Spyke
programming.dev

Man... I thought this was going to be a proper rant about using maps where you should be using other things... No, it's a make sure you type your function inputs rant...

33
hackeryarnreply
lemmy.world

I wasn't trying to go into typing as much as using structs or objects when working with known data attributes. Sorry that it was a bit misleading.

The original actually went into using trees, sets, heaps, tries, etc., but it felt way too... ranty. After writing all that out, I realized that most of those other cases come up really infrequently, and that my biggest gripe was about not using structs or other pre-defined key container types. I thought it would be better to keep things short and focused.

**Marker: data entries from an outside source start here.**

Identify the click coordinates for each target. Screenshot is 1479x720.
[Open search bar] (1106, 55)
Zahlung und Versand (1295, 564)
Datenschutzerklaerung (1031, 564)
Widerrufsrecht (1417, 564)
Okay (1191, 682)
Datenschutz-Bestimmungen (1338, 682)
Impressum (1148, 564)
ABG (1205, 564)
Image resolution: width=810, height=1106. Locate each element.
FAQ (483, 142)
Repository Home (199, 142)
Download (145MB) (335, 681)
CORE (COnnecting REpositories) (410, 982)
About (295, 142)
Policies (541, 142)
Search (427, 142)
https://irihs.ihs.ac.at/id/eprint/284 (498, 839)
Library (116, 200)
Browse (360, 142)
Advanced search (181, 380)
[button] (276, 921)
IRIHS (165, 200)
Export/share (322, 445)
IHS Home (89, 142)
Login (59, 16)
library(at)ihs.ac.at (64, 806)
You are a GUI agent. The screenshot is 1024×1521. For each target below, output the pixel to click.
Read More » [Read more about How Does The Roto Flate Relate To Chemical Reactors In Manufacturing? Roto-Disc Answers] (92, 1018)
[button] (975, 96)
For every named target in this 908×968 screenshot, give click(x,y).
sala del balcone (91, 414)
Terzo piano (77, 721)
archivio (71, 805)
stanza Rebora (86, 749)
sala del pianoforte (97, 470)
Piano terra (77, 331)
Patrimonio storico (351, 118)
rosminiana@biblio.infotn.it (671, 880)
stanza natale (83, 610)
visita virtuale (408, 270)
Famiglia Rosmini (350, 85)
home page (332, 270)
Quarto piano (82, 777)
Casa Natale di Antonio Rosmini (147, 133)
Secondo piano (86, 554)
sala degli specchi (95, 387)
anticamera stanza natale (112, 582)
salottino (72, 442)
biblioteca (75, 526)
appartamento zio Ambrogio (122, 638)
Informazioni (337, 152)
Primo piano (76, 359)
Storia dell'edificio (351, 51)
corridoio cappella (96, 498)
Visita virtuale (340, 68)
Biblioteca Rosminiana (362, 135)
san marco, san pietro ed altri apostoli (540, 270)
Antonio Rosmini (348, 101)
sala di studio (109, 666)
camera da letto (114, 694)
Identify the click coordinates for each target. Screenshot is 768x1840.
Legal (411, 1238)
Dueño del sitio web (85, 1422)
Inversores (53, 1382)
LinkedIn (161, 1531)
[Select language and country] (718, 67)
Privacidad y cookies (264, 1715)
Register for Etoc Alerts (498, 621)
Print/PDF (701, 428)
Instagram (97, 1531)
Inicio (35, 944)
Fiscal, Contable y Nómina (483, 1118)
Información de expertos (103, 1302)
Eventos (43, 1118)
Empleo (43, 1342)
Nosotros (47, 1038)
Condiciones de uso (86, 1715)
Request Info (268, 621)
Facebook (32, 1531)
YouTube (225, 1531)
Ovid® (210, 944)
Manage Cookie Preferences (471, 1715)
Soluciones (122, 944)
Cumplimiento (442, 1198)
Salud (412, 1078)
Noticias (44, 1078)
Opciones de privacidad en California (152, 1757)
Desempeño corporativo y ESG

Maybe I should re-write and publish a data structures edition.

11
hackeryarnreply
lemmy.world

I love the addition of dataclass. Makes refactoring such a breeze. If you need to extract some function, boom, you already have a class that you’re using everywhere.

9

Me too. I like to really take my time up front when modelling, because it makes a project so much easier and enjoyable down the road.

5

My most loved and hated feature in PHP is associated arrays. I've seen an associated array that uses 16gb of memory before, it was as beautiful as it was horrifying.

2

Chances are there's probably something similar to dictionary in Python in your languages or at least it's a import/#include away. Although I don't use general programming languages at all, in my used language (G'MIC), I do something like dict$var=input where $var is a defined variable, and this way I can access input by doing ${dict$var} and that's similar to Python dictionary. In C++, there's hash table implementation out there via github. That being said, there are sometimes when you don't need a hashtable dependent on the hashmap, and sometimes, it's just as simple as basic mathematics to access data.